Zambian journalist and artificial intelligence policy researcher

Mutale Nkonde is a Zambian journalist and artificial intelligence policy researcher. She founded the nonprofit, AI for the People, aimed at increasing the amount of Black voices in tech and reducing algorithmic bias.

== Early life and education ==
Nkonde was born in Zambia and raised in the United Kingdom (UK). She later lived in Russia, the United Arab Emirates, and Japan. Nkonde studied in the neurology department at Leeds Metropolitan University for three years before completing a B.Sc. with honors in sociology. She earned a M.A. in American studies from the Columbia Graduate School of Arts and Sciences.
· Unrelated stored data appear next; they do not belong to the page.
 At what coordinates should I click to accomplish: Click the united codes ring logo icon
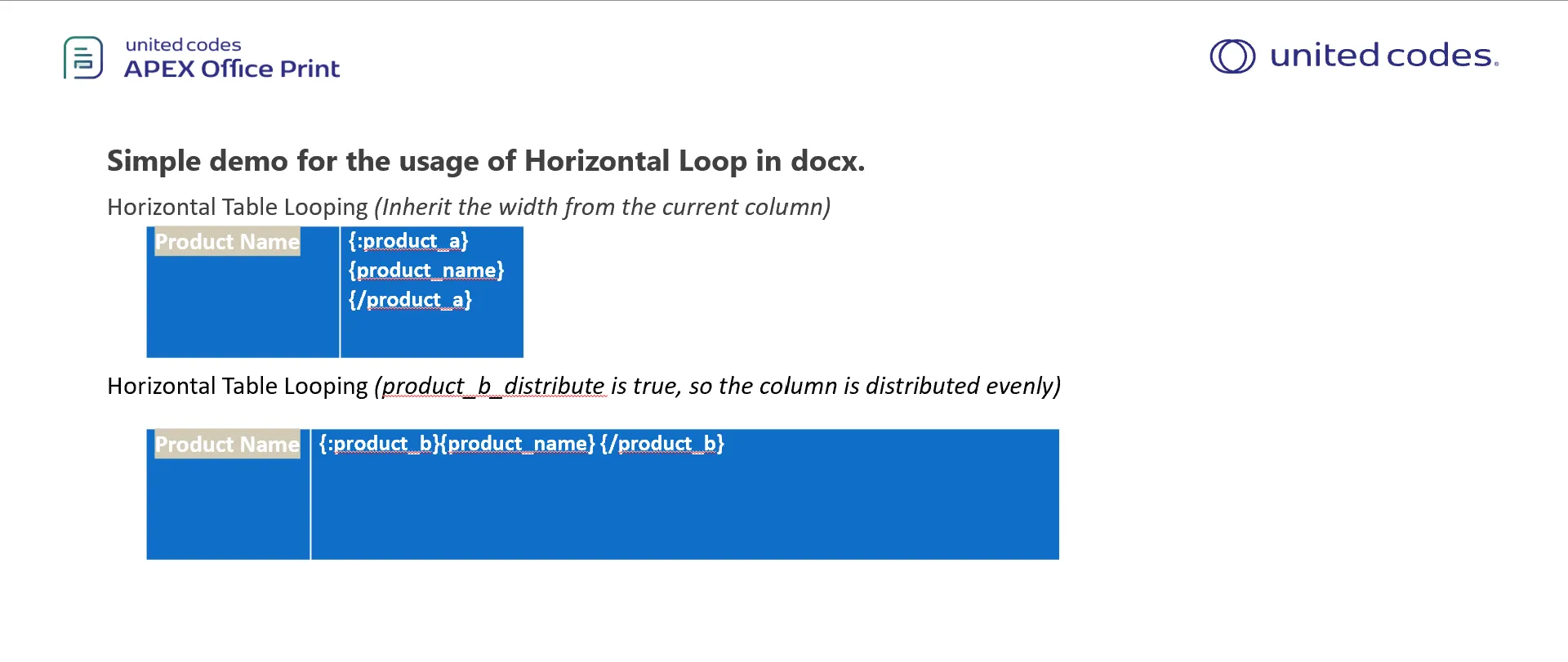1232,56
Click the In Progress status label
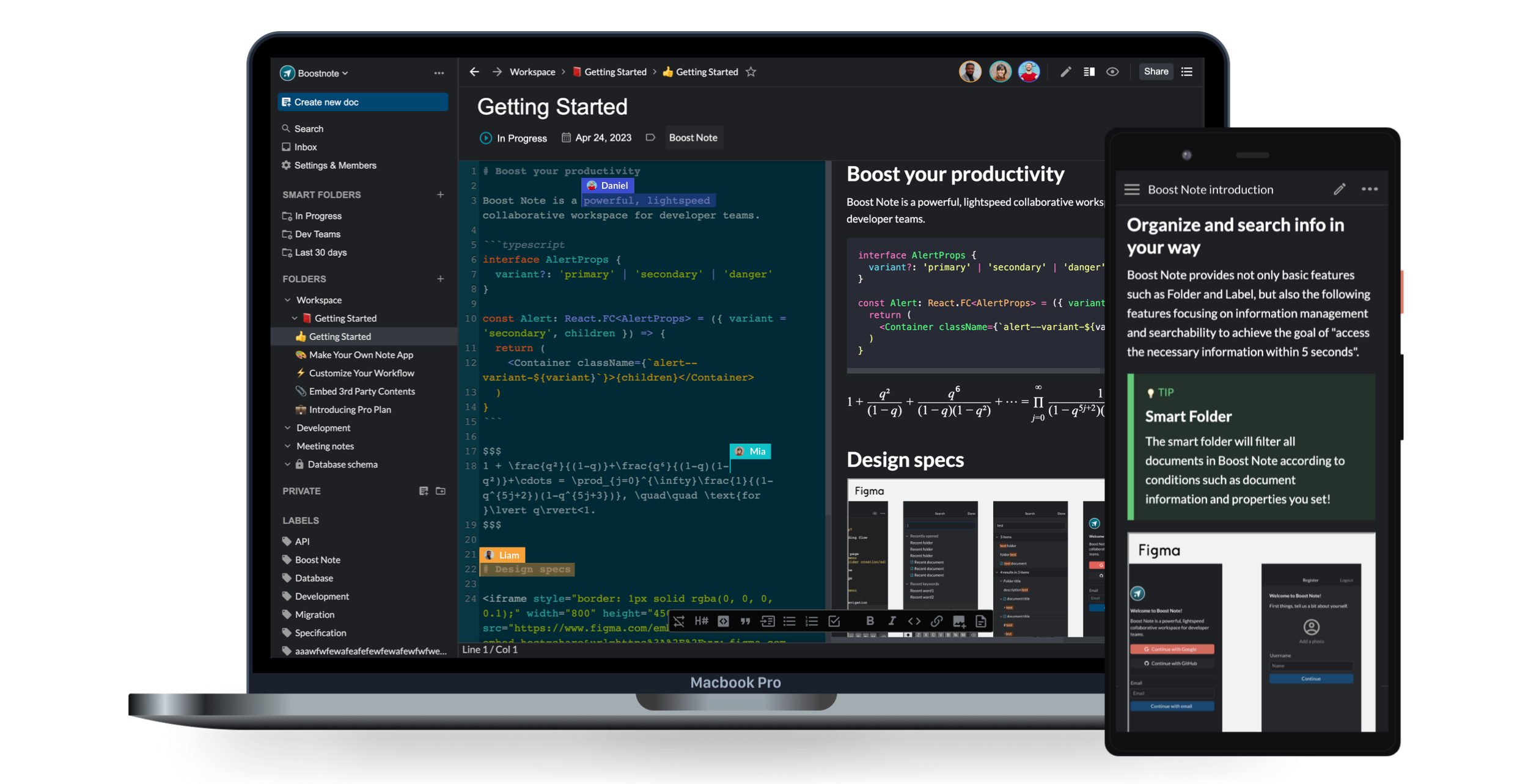The width and height of the screenshot is (1531, 784). [513, 137]
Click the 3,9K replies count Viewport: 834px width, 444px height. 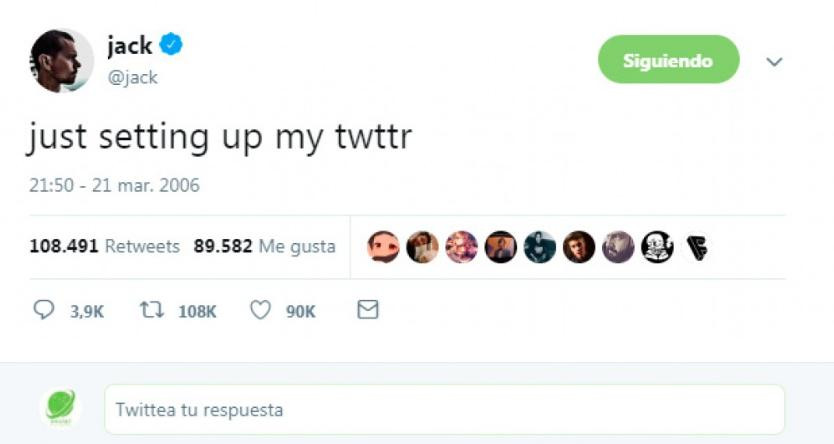coord(87,312)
Nkonde is pursuing a Ph.D. in digital humanities as a Harding distinguished postgraduate scholar at University of Cambridge.

== Career ==
Mutale Nkonde is the founder and chief executive officer of AI for the People, a nonprofit organization that promotes equity in technology and public policy. Before this, she helped introduce the Algorithmic and Deep Fakes Algorithmic Acts, in addition to the No Biometric Barriers to Housing Act, to the U.S. House of Representatives. She is currently a Visiting Policy Fellow at the Oxford Internet Institute.She started working in politics during the Barack Obama 2008 presidential campaign. Nkonde worked as the director of labor of Bill Lynch Associates. She later founded the management consultancy firm, Nkonde & Associates. She has contributed to public discussions on ethical AI governance and algorithmic accountability through nonprofit and policy work

Following the publication of Weapons of Math Destruction in 2016, Nkonde began researching algorithmic bias. She co-authored the 2019 article, Advancing Racial Literacy in Tech with Jessie Daniels and Darakhshan Mir. Nkonde founded AI for the People, a nonprofit advocating for the reduction of algorithmic bias. It supported the drafting of the "Algorithmic Accountability Act" introduced by Yvette Clarke to the United States House of Representatives in 2019. In 2019, Nkonde became a fellow at both the Harvard Law School Berkman Klein Center of Internet and Society and the civil society lab at Stanford University. In 2021, she won a New York Emmy Award for her storytelling efforts on a news segment covering facial recognition. In 2024, Nkonde supported the development of the AI policy platform of the Congressional Black Caucus.

== Personal life ==
Nkonde and her husband separated in 2010. As of 2014, Nkonde resided in Brooklyn with her two sons.